The importance of vision and of acting now

Richard Florida writes, “At critical moments, Americans have always looked forward, not back, and surprised the world with our resilience. Can we do it again?”

Florida and Jarboe agree on the importance for cities of acting now, and they agree on which vision cities should pursue. It is a vision centered on, in Florida’s words, the economic “sectors and products that could drive U.S. growth and exports in the coming years.” The cities that emerge stronger in the transformed economy that emerges at the other end of this recession will be cities that during this recession became leaders in “medical technology,” “alternative energy,” “primarily solar and wind,” and “idea-driven creative industries.”

What neither author can answer definitively is which cities will have made the wise decisions during this recession to become leaders in these emerging sectors.

Jarboe is acutely aware of the stakes.
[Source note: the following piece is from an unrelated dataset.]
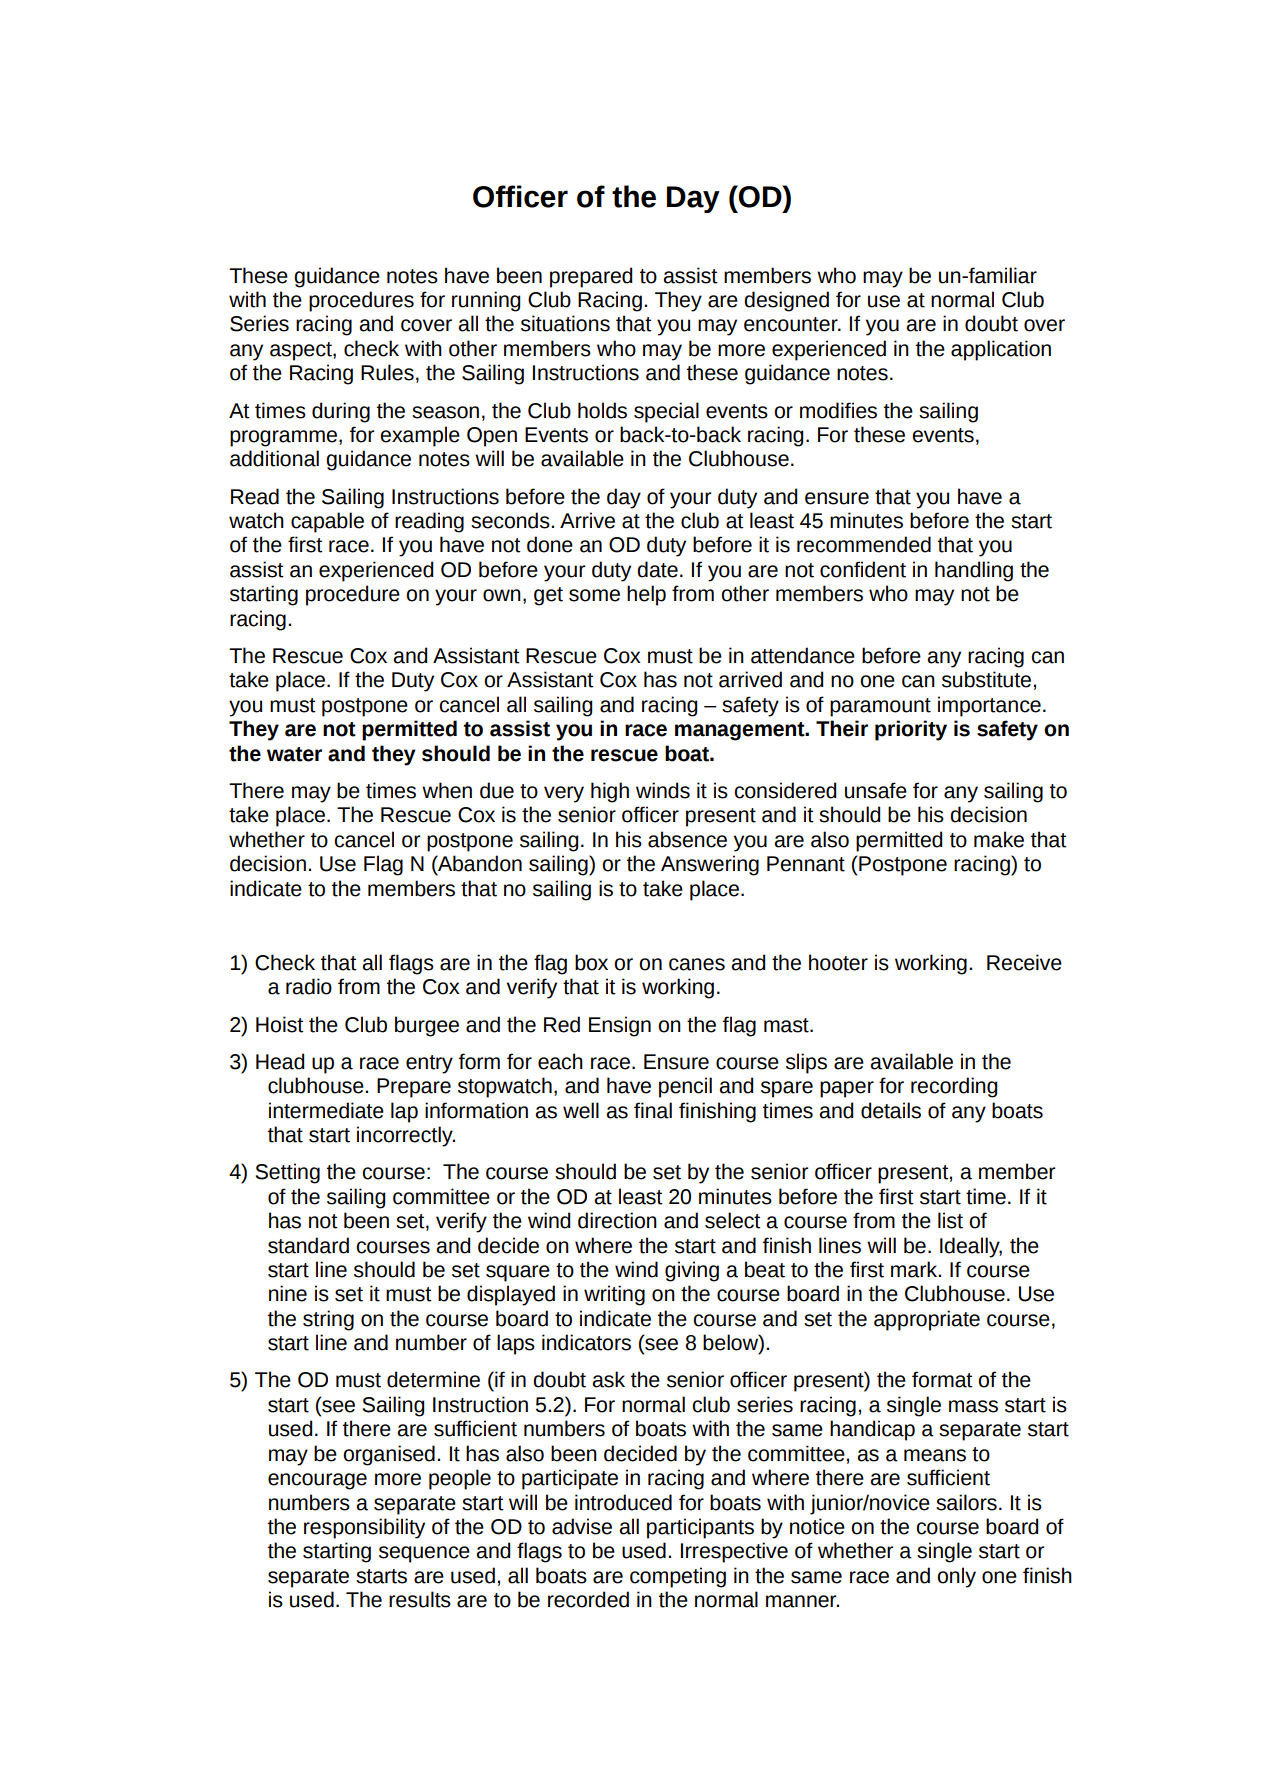 The image size is (1264, 1789). What do you see at coordinates (685, 1087) in the screenshot?
I see `pencil` at bounding box center [685, 1087].
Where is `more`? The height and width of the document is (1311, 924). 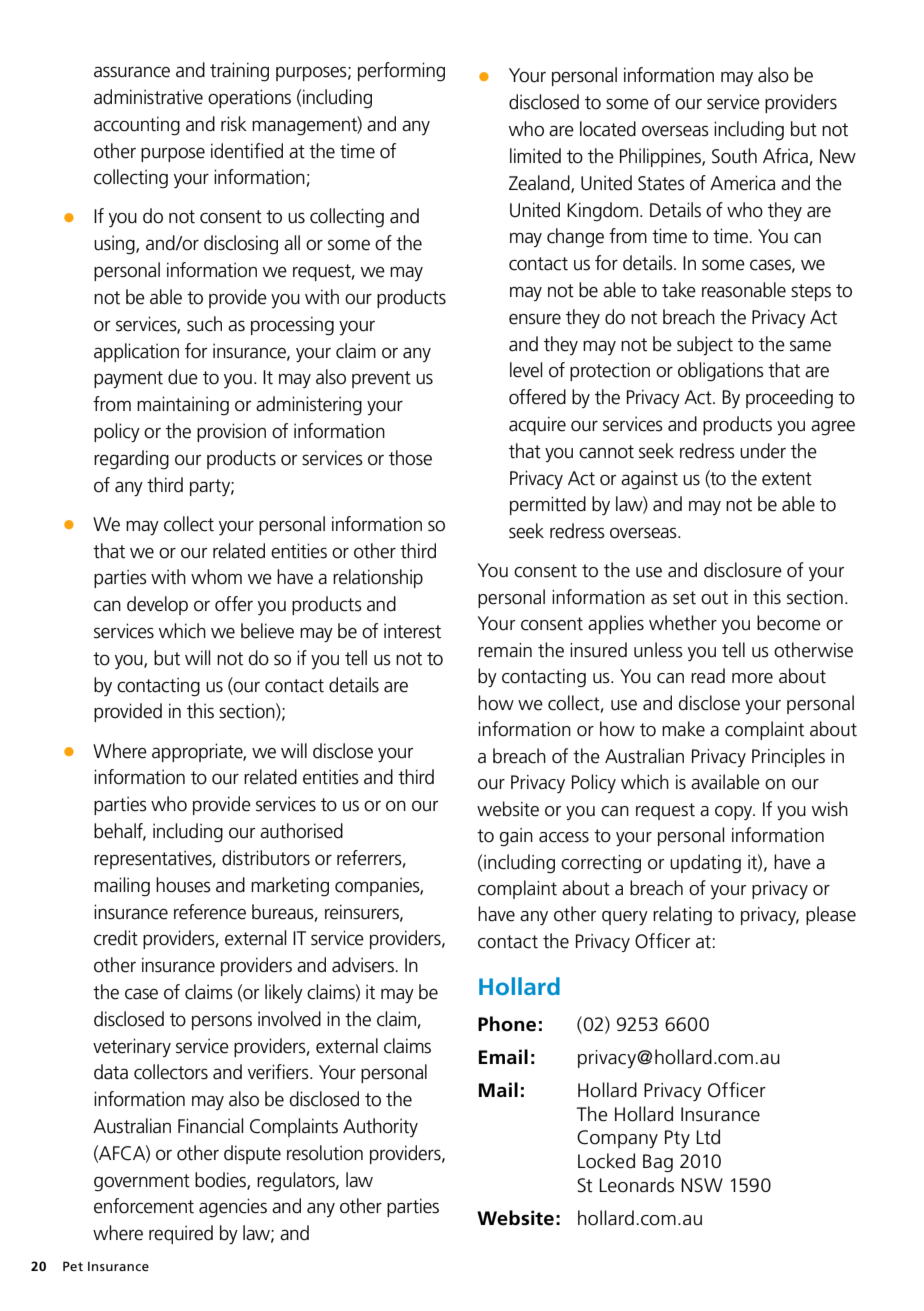
more is located at coordinates (752, 678).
She concludes her Sunday column with this question:

“Soon, city leaders will be faced with the kind of decision leaders faced in the 1920s. Do we stay with the status quo or do we bet on green jobs and power our future with renewables? Put another way: Sunrise or sunset in San Antonio?”

We face the same question here in Austin, whether we realize it or not. Will Austin have the vision and determination to act now… to be a leader in clean energy, biotech and the creative economy… or will our leaders be caught flat-footed?